▶ Material for this task
###
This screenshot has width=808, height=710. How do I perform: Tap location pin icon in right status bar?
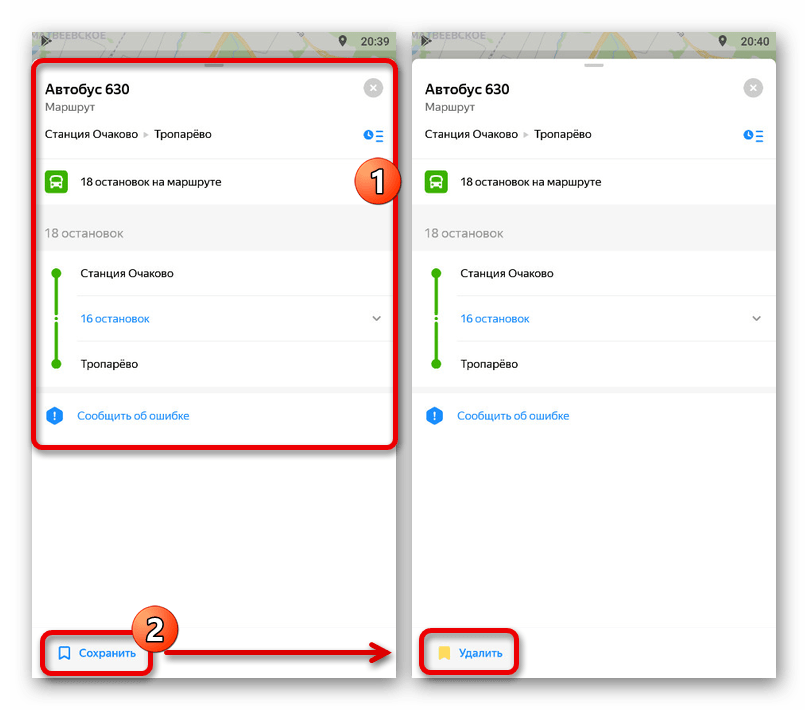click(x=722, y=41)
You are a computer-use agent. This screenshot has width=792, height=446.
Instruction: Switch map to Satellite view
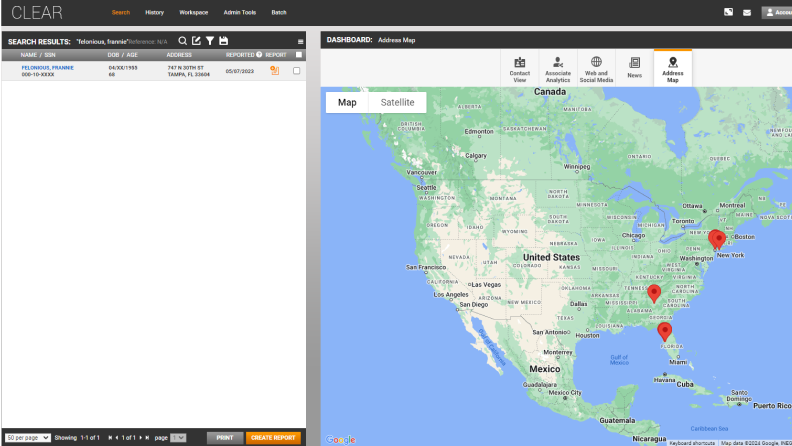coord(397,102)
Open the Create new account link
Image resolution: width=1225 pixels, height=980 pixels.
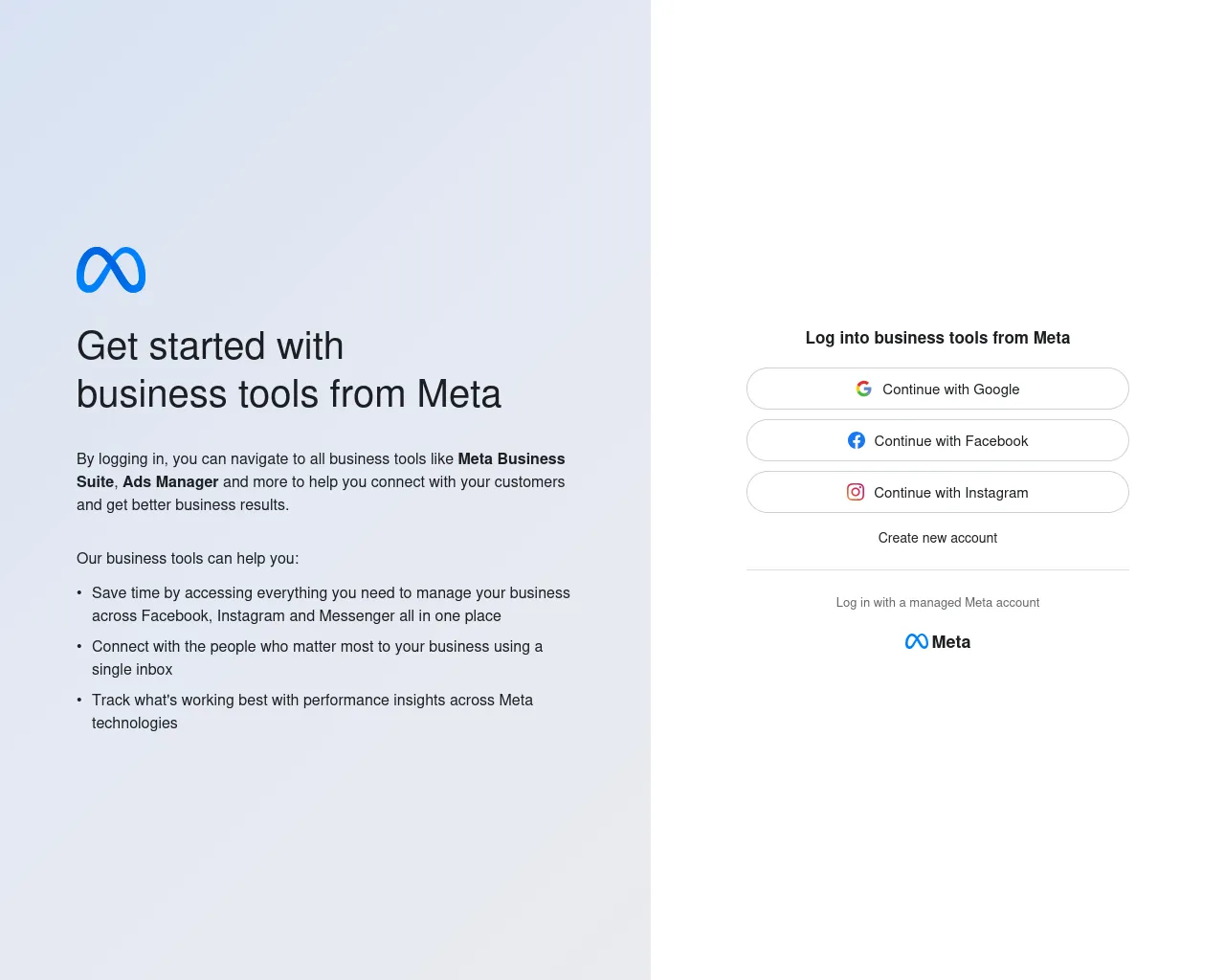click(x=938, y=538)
###
▶ Task to complete
Retype, exactly as written, each line from the one containing "Open the Create new account link" through the end of the data above, and leave out every picture.

▶ Answer
Open the Create new account link
Image resolution: width=1225 pixels, height=980 pixels.
click(x=938, y=538)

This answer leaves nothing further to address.